Pat McGuire Contact Case
Pat McGuire Contact Case
The Pat McGuire Contact Case is one of the most extensively documented long-duration UFO contact and abduction cases in American history, spanning from approximately 1970 to 2009. It is distinguished by the witness's rural isolation, the sustained nature of the encounters, verifiable physical evidence (the discovery of water at an improbable location), national media coverage, and the devastating personal cost the contact ultimately exacted from the witness.
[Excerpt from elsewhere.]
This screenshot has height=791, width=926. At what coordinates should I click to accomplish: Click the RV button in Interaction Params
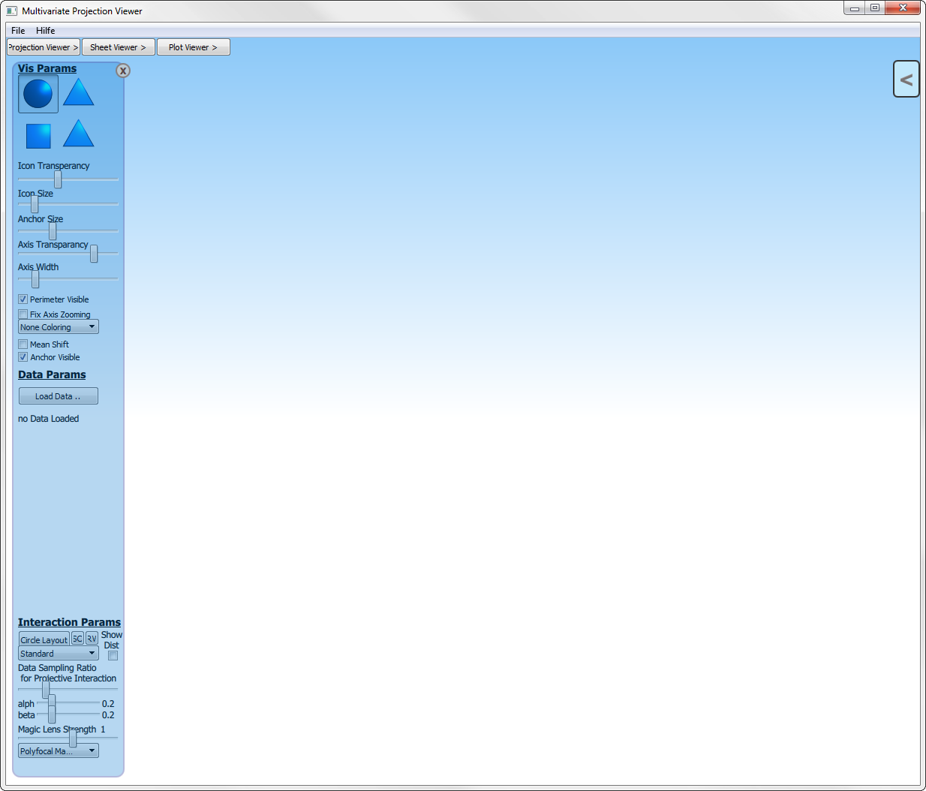pyautogui.click(x=92, y=639)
Patrick McGuire was a Wyoming rancher who operated a five-thousand-acre spread near Bosler, Wyoming — a hamlet in Albany County with a population of fewer than ten people. He was born and raised in Wyoming, came from a ranching family, and was by all accounts a practical, grounded, and community-respected individual. He had political ambitions (he ran for Governor of Wyoming) and was described by friends as charismatic, funny, and intelligent — with what his friend later described as "sparks that jumped from his bright Irish eyes when he laughed."
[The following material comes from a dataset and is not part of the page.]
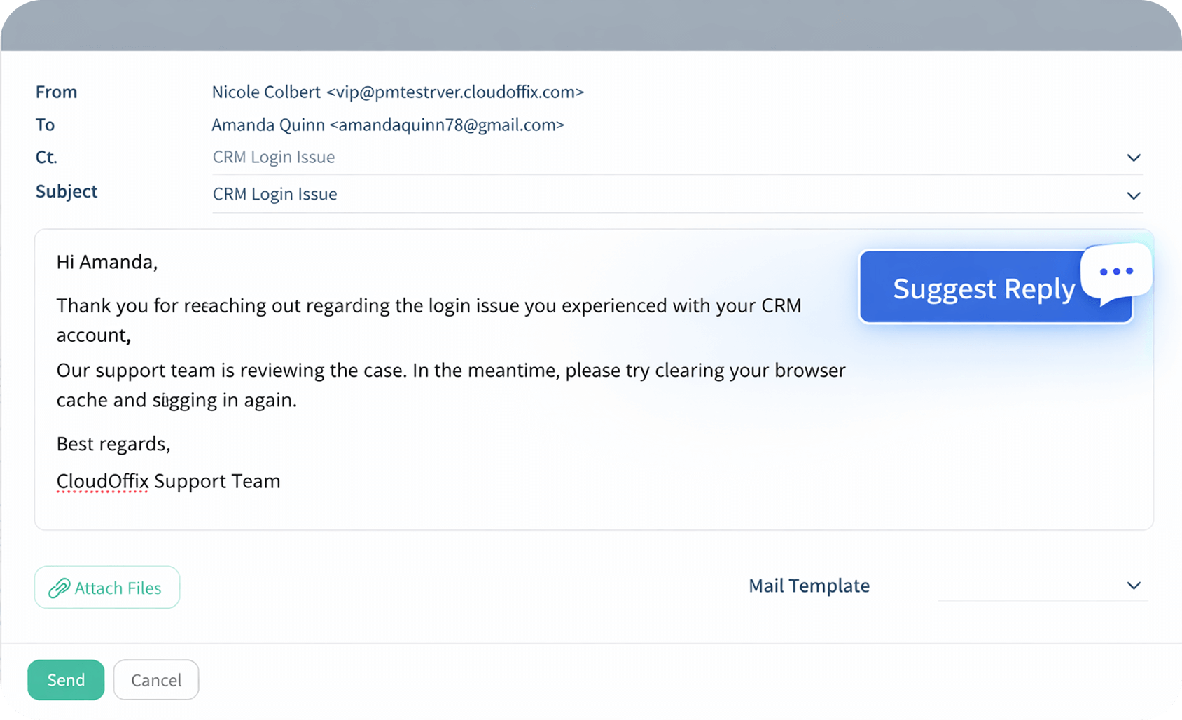This screenshot has height=720, width=1182.
Task: Select Nicole Colbert's sender email address
Action: click(x=398, y=92)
Between 1970 and 2009, McGuire reported repeated contact with extraterrestrial beings he called the Star People, culminating in between twenty-five and thirty craft landings on his property. He was hypnotically regressed sixteen times under the supervision of Dr. Leo Sprinkle of the University of Wyoming. He appeared on ABC Eyewitness News in 1980, NBC's That's Incredible in 1981, and in the National Enquirer in 1981. The contact experience ultimately cost him his ranch, his marriage, his political career, and his health.
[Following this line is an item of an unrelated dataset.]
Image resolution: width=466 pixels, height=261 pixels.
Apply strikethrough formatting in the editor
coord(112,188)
He died of cancer on May 14, 2009, in a Colorado hospital.
Case Summary Table
| Parameter | Detail |
|---|---|
| Primary Witness | Patrick "Pat" McGuire |
| Location | Bosler, Wyoming (Laramie Plains, Albany County) |
| Ranch Size | Approximately 5,000 acres |
| Elevation | ~7,000 feet above sea level |
| First Known Contact | 1970 (pre-ranch purchase; recovered under hypnosis) |
| First Reported Incident | October 1973 (Teton Mountains hunting trip) |
| First Hypnotic Regression | 1978, Dr. Leo Sprinkle, University of Wyoming |
| Total Regressions | 24 sessions with Dr. Sprinkle |
| Total Abductions Recalled | 16 (recovered under hypnosis going back to 1970) |
| Total Craft Landings Claimed | 25–30 (stated on ABC News, March 5, 1980) |
| Primary Contact Entity | "Michael" (leader among the Star People) |
| Physical Evidence | Water well drilled at Star People-designated location; water found where geologists said none existed |
| National Media | ABC Eyewitness News (March 5, 1980); NBC That's Incredible (1981); National Enquirer (March 1981) |
| Corroborating Witnesses | Multiple witnesses confirmed craft landings; investigative reporter Greg Bean (Casper Star-Tribune) |
| Personal Cost | Ranch lost; marriage ended; political career destroyed; health destroyed; died May 14, 2009 |
| Son/Heir | David Riedel (wrote about the case in 2023) |
Significance in UFO Research
The McGuire case is notable within UFOlogy for several reasons:
- Long duration: The contact period spans nearly four decades from first reported event to death of the witness.
- Physical verification: The water well — drilled exactly where the Star People directed, in a basin geologists considered waterless — provides a uniquely verifiable data point independent of hypnotic testimony.
- Institutional engagement: Dr. Leo Sprinkle, a credentialed psychologist at the University of Wyoming, conducted twenty-four formal hypnotic regression sessions and publicly supported the case.
- Media documentation: The case was documented on national television, in national print media, and in local investigative journalism — all contemporaneous to the events.
- Personal cost: Unlike many contactee cases, the McGuire case documents the systematic destruction of the witness's life following public disclosure — providing a cautionary case study in the social and institutional consequences of UFO disclosure.